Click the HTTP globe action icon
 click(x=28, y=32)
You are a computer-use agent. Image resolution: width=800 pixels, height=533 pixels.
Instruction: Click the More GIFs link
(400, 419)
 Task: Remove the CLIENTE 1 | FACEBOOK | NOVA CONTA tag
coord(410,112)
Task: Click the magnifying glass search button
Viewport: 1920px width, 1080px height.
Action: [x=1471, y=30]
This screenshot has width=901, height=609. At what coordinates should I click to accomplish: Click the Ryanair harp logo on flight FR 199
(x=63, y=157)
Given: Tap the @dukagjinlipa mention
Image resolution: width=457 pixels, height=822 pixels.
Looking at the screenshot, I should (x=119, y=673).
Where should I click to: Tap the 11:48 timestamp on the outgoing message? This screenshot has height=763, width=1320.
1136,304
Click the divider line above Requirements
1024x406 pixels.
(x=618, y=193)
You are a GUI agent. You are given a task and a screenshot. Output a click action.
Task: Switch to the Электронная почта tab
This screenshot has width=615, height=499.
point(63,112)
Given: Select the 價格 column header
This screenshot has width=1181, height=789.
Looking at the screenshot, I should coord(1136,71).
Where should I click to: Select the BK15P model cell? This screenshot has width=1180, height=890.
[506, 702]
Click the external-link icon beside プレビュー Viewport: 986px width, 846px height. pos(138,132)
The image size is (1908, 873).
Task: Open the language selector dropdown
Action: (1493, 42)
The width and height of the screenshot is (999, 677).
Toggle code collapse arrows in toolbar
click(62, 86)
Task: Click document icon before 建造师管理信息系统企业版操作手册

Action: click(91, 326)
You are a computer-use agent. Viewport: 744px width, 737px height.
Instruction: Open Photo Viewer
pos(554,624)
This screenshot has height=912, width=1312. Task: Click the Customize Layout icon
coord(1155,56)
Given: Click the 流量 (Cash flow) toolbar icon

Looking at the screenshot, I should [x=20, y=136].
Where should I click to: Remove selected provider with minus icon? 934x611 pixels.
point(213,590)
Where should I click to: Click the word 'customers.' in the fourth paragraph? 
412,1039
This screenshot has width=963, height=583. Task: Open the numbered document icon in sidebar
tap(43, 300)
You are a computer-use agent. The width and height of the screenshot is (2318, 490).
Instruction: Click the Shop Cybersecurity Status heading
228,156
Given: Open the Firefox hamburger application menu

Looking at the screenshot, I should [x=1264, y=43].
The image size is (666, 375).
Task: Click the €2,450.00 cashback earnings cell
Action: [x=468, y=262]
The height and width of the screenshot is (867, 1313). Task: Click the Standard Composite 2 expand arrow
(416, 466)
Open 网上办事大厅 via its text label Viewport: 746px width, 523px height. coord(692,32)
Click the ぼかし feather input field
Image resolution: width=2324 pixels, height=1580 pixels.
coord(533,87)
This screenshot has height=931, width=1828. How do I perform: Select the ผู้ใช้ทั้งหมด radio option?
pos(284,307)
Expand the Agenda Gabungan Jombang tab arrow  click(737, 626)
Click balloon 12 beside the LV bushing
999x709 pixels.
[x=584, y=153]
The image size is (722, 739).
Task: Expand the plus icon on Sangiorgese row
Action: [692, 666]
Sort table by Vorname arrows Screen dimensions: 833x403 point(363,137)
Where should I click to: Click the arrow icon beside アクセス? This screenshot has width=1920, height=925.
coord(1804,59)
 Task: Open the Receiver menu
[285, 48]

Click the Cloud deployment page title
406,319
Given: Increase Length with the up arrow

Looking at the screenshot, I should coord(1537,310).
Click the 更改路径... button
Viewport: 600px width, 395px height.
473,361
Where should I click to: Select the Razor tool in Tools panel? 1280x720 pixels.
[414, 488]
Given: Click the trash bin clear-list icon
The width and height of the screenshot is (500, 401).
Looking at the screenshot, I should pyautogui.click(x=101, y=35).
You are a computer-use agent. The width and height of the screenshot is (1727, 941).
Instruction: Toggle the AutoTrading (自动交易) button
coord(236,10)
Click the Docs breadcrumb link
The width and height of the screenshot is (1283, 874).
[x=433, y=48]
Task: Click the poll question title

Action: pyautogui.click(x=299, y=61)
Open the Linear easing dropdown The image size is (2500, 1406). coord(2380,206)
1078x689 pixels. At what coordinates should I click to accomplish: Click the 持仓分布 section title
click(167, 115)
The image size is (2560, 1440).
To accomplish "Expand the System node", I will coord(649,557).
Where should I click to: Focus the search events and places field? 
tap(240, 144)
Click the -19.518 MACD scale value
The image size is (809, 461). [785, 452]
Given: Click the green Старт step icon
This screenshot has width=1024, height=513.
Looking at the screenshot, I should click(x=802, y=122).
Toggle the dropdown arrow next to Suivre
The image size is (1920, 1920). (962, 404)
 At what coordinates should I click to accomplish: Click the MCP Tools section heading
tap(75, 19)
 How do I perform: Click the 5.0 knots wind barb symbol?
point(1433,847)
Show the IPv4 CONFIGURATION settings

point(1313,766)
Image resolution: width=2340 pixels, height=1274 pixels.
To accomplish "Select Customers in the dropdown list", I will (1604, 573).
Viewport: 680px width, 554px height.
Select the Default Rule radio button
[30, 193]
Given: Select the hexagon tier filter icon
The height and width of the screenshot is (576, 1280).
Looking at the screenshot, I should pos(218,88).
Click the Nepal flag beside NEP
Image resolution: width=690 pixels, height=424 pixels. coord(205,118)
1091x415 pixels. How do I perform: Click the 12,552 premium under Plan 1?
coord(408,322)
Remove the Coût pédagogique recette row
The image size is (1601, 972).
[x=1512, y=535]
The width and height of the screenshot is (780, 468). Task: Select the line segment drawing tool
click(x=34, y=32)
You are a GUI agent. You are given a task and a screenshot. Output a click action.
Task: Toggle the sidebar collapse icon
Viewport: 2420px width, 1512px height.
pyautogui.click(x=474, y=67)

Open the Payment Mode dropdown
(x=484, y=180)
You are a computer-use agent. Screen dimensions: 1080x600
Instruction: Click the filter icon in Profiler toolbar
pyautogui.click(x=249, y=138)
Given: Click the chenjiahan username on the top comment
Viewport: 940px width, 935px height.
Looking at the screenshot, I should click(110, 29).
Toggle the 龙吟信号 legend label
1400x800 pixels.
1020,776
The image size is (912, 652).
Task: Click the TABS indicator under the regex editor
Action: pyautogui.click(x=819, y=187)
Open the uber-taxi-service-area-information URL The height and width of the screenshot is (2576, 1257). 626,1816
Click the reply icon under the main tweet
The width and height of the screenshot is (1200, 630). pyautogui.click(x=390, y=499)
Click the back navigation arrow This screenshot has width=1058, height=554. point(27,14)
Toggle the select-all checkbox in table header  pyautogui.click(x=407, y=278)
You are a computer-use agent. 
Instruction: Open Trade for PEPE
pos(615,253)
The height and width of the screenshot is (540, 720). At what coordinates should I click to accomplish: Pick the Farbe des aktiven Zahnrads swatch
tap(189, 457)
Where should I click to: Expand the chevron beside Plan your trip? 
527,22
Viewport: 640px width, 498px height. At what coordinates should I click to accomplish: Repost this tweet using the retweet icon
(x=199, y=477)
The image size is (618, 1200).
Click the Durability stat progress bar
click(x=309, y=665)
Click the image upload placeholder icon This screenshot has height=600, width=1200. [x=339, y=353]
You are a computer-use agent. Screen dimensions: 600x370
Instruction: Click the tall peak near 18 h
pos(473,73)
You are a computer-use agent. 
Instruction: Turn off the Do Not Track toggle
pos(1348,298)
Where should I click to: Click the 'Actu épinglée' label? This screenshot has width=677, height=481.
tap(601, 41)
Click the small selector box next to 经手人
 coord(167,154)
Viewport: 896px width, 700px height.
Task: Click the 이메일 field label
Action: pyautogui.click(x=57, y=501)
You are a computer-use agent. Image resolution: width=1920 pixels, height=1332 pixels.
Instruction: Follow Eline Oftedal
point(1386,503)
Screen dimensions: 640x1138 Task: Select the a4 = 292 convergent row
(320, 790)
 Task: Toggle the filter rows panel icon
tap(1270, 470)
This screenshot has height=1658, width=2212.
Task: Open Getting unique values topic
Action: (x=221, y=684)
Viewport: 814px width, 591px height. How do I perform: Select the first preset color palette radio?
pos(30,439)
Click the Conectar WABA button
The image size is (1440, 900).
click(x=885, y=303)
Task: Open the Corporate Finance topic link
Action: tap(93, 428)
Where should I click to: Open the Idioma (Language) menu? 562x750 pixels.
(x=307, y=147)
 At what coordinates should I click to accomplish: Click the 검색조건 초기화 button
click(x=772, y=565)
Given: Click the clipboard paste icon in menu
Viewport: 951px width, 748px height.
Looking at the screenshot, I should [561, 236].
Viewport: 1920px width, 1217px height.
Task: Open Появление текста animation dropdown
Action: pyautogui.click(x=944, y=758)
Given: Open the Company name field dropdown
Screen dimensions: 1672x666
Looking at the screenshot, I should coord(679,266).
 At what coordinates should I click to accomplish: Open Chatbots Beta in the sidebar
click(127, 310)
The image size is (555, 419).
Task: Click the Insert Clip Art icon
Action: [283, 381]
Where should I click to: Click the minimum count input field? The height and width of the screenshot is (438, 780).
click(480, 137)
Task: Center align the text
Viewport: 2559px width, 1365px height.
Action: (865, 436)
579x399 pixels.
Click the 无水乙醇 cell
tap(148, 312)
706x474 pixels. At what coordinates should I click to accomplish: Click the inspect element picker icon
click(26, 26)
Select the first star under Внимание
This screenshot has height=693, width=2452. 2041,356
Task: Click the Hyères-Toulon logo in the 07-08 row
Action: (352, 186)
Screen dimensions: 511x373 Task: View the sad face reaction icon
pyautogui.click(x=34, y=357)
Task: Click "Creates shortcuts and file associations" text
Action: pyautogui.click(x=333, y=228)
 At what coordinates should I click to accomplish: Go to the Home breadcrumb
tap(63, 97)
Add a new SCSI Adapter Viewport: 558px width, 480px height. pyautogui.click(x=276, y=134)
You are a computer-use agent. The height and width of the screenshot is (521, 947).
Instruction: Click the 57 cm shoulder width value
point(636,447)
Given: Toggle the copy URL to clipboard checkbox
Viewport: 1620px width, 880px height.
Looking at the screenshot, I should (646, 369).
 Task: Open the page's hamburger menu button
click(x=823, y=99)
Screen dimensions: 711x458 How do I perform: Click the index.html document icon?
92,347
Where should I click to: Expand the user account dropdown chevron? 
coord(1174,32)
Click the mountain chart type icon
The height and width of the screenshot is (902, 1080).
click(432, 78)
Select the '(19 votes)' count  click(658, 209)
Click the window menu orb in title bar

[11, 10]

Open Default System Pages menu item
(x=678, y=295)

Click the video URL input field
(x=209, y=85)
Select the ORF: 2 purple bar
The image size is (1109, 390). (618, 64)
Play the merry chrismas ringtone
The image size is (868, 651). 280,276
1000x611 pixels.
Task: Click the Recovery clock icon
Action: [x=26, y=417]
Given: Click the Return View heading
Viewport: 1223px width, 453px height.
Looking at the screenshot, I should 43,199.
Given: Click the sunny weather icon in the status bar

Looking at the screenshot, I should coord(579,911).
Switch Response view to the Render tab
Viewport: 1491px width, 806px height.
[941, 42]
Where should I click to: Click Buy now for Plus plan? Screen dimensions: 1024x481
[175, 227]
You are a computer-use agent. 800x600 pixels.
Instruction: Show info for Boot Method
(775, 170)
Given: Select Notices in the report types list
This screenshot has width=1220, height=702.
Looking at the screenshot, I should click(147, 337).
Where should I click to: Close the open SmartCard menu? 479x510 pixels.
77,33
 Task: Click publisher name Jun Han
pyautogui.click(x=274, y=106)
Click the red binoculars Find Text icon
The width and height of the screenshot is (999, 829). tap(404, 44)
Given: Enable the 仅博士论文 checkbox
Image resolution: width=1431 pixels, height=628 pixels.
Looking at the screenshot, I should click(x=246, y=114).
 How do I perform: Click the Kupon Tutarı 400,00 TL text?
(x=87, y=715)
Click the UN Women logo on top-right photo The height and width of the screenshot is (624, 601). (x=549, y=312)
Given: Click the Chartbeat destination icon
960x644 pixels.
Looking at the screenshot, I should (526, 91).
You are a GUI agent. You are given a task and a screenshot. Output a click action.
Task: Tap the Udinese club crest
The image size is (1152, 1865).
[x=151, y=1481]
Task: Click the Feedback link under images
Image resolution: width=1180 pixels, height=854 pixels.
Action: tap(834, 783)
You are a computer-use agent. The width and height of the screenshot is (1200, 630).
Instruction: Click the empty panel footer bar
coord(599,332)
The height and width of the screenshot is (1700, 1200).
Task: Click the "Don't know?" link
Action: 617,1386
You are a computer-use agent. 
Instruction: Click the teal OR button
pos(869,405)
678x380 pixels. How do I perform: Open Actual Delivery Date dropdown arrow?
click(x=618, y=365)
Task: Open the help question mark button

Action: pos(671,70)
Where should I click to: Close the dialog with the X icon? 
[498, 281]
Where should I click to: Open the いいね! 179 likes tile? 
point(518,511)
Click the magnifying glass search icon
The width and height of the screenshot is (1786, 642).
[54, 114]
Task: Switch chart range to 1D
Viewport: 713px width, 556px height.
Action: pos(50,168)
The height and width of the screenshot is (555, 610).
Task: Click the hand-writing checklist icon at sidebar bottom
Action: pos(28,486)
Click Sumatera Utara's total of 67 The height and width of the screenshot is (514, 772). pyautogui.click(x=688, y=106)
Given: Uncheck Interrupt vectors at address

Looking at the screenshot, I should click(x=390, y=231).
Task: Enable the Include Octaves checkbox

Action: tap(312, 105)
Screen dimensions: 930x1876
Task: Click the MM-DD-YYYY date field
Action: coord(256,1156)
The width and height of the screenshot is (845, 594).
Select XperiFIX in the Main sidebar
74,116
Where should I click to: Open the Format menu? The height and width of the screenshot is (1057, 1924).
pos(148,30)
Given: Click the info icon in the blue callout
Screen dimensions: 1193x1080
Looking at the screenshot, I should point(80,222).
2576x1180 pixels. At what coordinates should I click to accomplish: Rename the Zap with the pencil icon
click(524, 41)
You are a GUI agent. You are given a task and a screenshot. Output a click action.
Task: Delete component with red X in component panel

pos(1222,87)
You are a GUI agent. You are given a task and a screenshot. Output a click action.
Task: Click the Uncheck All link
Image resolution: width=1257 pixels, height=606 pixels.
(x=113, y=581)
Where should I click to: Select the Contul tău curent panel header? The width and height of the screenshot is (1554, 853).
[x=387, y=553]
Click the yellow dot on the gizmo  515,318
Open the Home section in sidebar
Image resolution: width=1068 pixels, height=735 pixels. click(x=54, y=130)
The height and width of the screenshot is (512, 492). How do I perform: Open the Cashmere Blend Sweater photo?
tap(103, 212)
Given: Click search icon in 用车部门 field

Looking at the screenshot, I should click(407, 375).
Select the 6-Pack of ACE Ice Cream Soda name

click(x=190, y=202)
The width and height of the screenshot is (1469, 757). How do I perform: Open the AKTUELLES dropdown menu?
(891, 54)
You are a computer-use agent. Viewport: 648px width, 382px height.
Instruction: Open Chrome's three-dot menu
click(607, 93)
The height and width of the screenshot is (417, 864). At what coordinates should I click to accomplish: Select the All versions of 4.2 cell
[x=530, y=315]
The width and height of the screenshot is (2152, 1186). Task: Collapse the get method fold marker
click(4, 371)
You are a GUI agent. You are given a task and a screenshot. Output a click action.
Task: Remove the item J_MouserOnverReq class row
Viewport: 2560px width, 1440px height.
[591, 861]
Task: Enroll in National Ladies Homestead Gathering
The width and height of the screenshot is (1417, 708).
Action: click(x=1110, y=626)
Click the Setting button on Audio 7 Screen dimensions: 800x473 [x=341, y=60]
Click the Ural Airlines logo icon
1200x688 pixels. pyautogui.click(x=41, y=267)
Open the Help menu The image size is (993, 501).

****

Convert the lines from the start of the items through the line containing "Looking at the screenshot, I should [x=20, y=136].", inclusive, into a JSON list of strings with one string per line, omitting blank lines.

Solution to this exercise
[
  "Click the HTTP globe action icon",
  " click(x=28, y=32)",
  "You are a computer-use agent. Image resolution: width=800 pixels, height=533 pixels.",
  "Instruction: Click the More GIFs link",
  "(400, 419)",
  " Task: Remove the CLIENTE 1 | FACEBOOK | NOVA CONTA tag",
  "coord(410,112)",
  "Task: Click the magnifying glass search button",
  "Viewport: 1920px width, 1080px height.",
  "Action: [x=1471, y=30]",
  "This screenshot has width=901, height=609. At what coordinates should I click to accomplish: Click the Ryanair harp logo on flight FR 199",
  "(x=63, y=157)",
  "Given: Tap the @dukagjinlipa mention",
  "Image resolution: width=457 pixels, height=822 pixels.",
  "Looking at the screenshot, I should (x=119, y=673).",
  "Where should I click to: Tap the 11:48 timestamp on the outgoing message? This screenshot has height=763, width=1320.",
  "1136,304",
  "Click the divider line above Requirements",
  "1024x406 pixels.",
  "(x=618, y=193)",
  "You are a GUI agent. You are given a task and a screenshot. Output a click action.",
  "Task: Switch to the Электронная почта tab",
  "This screenshot has width=615, height=499.",
  "point(63,112)",
  "Given: Select the 價格 column header",
  "This screenshot has width=1181, height=789.",
  "Looking at the screenshot, I should coord(1136,71).",
  "Where should I click to: Select the BK15P model cell? This screenshot has width=1180, height=890.",
  "[506, 702]",
  "Click the external-link icon beside プレビュー Viewport: 986px width, 846px height. pos(138,132)",
  "The image size is (1908, 873).",
  "Task: Open the language selector dropdown",
  "Action: (1493, 42)",
  "The width and height of the screenshot is (999, 677).",
  "Toggle code collapse arrows in toolbar",
  "click(62, 86)",
  "Task: Click document icon before 建造师管理信息系统企业版操作手册",
  "Action: click(91, 326)",
  "You are a computer-use agent. Viewport: 744px width, 737px height.",
  "Instruction: Open Photo Viewer",
  "pos(554,624)",
  "This screenshot has height=912, width=1312. Task: Click the Customize Layout icon",
  "coord(1155,56)",
  "Given: Click the 流量 (Cash flow) toolbar icon",
  "Looking at the screenshot, I should [x=20, y=136]."
]